PDT with verteporfin is administered at a dose of 6 mg/m2 of body surface area and exposure to a laser light dose of 689 or 692 nm at an intensity of 600 mW/cm2. The radiant exposure ranges from 50 to 100 J/cm2. There is no consensus about the treatment parameters. In a study made by Porrini et al.11, radiant exposure was titrated according to the height of the lesion. When the measured height was <2 mm, 75 J/cm2 with an exposure time of 125 s was used, and when the height was >2 mm, 100 J/cm2 with an exposure time of 186 s was implemented. In addition, some authors apply a single spot covering the entire lesion11,12, others use a spot to cover only the most prominent part of the tumor13 and others apply 1 or more overlapping spots14. The number of sessions ranges from 1 to 5, at intervals of 6-12 weeks1,3,11,13,15,16. In all studies, improvement or stabilization of VA, tumor flattening, or regression of macular edema was present as in our case. Our report is of a patient in which a darker iris and more choroidal pigmentation were present. Thus, the reaction to laser treatment is expected to be different than that of reports in different population. In accordance to this matter, parameters were individualized to protect the fovea, as described in the case presentation.
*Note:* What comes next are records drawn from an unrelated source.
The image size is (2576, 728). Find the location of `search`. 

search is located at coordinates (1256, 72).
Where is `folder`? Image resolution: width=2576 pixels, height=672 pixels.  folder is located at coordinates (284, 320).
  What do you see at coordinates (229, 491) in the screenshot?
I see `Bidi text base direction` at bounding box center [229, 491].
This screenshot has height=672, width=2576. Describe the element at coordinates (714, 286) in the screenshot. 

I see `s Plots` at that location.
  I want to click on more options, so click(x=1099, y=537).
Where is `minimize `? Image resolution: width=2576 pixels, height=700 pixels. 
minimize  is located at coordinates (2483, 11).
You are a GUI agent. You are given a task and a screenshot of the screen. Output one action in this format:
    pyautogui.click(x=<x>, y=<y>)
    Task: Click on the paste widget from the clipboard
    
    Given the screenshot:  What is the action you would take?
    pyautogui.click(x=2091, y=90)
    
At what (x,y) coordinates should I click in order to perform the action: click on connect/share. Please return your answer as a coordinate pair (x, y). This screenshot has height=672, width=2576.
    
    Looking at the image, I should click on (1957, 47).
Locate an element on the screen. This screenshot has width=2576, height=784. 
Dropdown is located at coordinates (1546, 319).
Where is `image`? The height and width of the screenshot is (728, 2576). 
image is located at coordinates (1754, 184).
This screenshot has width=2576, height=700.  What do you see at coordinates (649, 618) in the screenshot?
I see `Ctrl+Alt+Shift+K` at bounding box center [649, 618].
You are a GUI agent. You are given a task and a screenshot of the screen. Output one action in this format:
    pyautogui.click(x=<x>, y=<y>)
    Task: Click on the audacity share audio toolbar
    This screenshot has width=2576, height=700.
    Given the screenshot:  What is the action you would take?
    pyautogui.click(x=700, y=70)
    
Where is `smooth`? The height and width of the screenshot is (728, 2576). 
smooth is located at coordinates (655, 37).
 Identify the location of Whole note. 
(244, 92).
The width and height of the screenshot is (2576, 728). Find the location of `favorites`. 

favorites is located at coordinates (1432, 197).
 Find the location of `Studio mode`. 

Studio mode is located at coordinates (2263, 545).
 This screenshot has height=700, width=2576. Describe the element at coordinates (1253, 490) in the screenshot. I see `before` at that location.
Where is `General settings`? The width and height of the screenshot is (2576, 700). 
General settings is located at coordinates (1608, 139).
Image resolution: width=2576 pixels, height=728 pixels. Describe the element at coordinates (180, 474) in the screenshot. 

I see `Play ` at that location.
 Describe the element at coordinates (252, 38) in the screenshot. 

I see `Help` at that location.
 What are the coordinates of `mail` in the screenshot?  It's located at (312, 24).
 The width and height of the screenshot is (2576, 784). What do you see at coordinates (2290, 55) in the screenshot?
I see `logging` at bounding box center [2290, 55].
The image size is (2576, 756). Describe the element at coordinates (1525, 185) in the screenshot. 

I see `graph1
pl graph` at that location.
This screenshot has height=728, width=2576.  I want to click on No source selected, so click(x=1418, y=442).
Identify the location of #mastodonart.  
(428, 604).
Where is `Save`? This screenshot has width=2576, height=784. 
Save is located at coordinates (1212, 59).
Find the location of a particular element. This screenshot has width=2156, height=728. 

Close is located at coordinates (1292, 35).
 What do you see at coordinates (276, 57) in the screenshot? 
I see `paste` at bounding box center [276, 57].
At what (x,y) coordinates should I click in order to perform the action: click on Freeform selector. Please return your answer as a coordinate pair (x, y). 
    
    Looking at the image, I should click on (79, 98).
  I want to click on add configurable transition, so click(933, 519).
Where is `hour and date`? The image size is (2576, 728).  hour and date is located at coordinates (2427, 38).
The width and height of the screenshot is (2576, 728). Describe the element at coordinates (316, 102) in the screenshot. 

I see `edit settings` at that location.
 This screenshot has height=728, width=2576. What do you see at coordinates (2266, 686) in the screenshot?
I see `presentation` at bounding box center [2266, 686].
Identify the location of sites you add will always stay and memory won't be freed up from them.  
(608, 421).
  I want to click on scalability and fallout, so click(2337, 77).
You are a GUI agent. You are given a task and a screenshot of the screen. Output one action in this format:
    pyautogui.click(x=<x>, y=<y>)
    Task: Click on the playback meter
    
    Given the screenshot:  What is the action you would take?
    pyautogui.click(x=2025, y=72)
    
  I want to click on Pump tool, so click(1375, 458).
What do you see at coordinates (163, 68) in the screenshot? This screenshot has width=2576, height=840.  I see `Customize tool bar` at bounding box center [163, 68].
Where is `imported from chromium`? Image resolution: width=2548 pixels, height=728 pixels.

Following treatment, anatomical and functional outcomes were positive: BCVA improved on the 1st week after PDT to 20/60, gained four lines of vision after cataract surgery (20/25), and remained stable thereafter despite VMT syndrome.
Cases were CCH becomes refractory to PDT or where repeated treatments are needed placing the eye at risk for chorioretinal ischemia still remain2. Incomplete destruction of the tumor vessels could play a role in this case, and as imaged in our patient, OCT-angiography (Fig. 2 C-D) proves to be a reliable method to assess the vascular cytoarchitecture of CCH. In our current era, where intravitreal antivascular endothelial growth factors (VEGF) have demonstrated to be effective and safe in treating chorioretinal neovascular and exudative conditions, their use as a treatment modality for CCH comes to mind. Kim et al.2 retrospectively evaluated the role of combination therapy of PDT + intravitreal bevacizumab in four eyes of a case series of 11. In this study, visual improvement was achieved in three of the eyes and one eye achieved visual stabilization. It is argued that anti-VEGF agents pose a synergistic effect with PDT, and that their use can be useful as adjuvant therapy to avoid the described decline in VA following PDT due to the rise in VEGF17, in parapapillary lesions that about the optic nerve3, and in patients with media opacities, overlying hemorrhage or cases with active exudation2.
Conclusion
Our report supports the safety and effectiveness of PDT as monotherapy in cases of CCH with macular involvement and SRD. It additionally provides evidence of possible safe parameters of PDT with verteporfin for eyes with darker irides and increased choroidal pigment content and documents OCT anatomical changes during time. We recommend the use of PDT with verteporfin as the first-line therapy and reserve the use of anti-VEGF for select cases in which PDT has proven insufficient or cases in which media opacities impede the correct application of the laser. Clinical trials in our population are needed to precisely characterize the effect of PDT and define the best treatment technique for each case.